Resources at the OED

The OED department at Oxford University Press has its own specialist library, which editors use when researching the history and definition of a word.

The OED has collected information on the history of words for the last 150 years. The index cards or ‘slips’ on which this information is collected are stored in the dictionary department in Oxford (and in the nearby archives of the University Press) and are available to editors working on their ranges of words.

In recent years most of the information collected by the OED through its reading programmes has been collected and stored electronically. The most important collection (‘Incoming’) is available to editors on their pc, who search it regularly for additional details.

This database contains over three million quotations (almost 100 million words) from the main UK and North American Reading Programmes maintained by the OED. The advantage of this database over the traditional method of writing out a quotation on a slip of paper and filing it alphabetically is that any word from a quotation can be matched by a search, not just the ‘catchword’ that caught the original reader’s attention.

This allows the reading programmes to concentrate on highlighting new or unusual words and meanings, since the quotations for these words will also contain a number of common words, which are just as easy to find by electronic searching.

Searches on this database can also be restricted to a particular date range, subject, or location, which can be useful when trying to trace an example of a common word with a specific meaning in.

Researching in libraries

OED editors often need to access the resources of a larger library. In such cases the editor sends a message to a researcher working for the OED at the Bodleian Library in Oxford, the British Library in London, the Library of Congress in Washington, or any of several other libraries.

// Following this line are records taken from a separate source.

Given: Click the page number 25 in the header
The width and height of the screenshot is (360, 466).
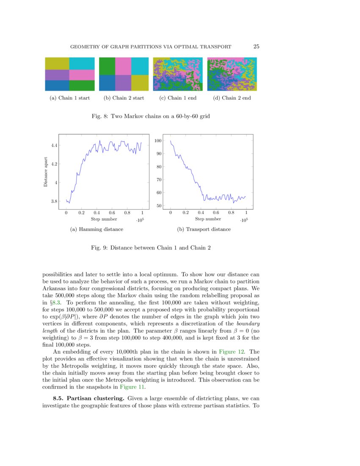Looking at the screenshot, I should pyautogui.click(x=256, y=47).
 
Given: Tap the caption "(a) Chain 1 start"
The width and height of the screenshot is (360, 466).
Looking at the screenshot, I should pyautogui.click(x=69, y=98).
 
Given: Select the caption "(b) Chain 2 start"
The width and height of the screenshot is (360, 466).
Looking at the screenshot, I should pyautogui.click(x=124, y=98).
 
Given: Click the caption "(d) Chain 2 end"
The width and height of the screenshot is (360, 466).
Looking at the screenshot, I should pyautogui.click(x=232, y=98).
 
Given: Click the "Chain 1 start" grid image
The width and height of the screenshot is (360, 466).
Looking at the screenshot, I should pyautogui.click(x=70, y=74).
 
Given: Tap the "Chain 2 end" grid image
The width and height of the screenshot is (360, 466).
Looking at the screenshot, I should pyautogui.click(x=232, y=74).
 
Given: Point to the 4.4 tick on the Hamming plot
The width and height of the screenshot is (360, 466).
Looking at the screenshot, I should pyautogui.click(x=54, y=145).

The main tasks of a researcher working in these libraries are as follows:

  • to find extra information needed for the definition of a word.
  • to search for the earliest evidence of a word in use, so that the editor can determine as closely as possible when a word entered the language. In some cases, such as scientific terminology, it is often possible to determine exactly when a word was coined, by tracing references in the scientific literature.
  • to search for recent evidence of a word, so that the editor can determine whether or not a word has dropped out of use.
  • to check in an original text a word that has appeared in a later edition, an abstract, etc.
  • to ascertain whether a word is registered as a trade mark, so that the dictionary can record this fact in the definition, if necessary.

Over the last few years there has been an explosion in the number of resources available to lexicographers on the Internet. Of particular interest to OED lexicographers are large full-text historical databases such as Early English Books Online (EEBO) and Eighteenth Century Collections Online (ECCO). The British Library has made available significant runs of British regional newspapers. PROQUEST makes available a large number of newspaper sources from the United States of America, which can be supplemented at a regional level by the Newspaperarchive.

Most of these sources are available by subscription only. The emergence of Google Books, however, means that a mass of historical and contemporary material can be searched easily and, from the OED‘s point of view, extremely usefully.

For the editor, the issue is how to search most efficiently through such a mass of data.

Further advice

Once an entry has reached the stage at which it is almost publishable, it can be sent by the OED to any of hundreds of specialist consultants who advise of the final versions of entries from their areas of expertise. So words from astronomy, mineralogy, sports, heraldry, dance, etc. make one final tour before they return to be passed for publication online.

The OED‘s specialist consultants number over 400. Responding to enquiries from OED editors constitutes only a small part of their life, but they help to ensure the accuracy and completeness of entries that have made their way through the editorial process.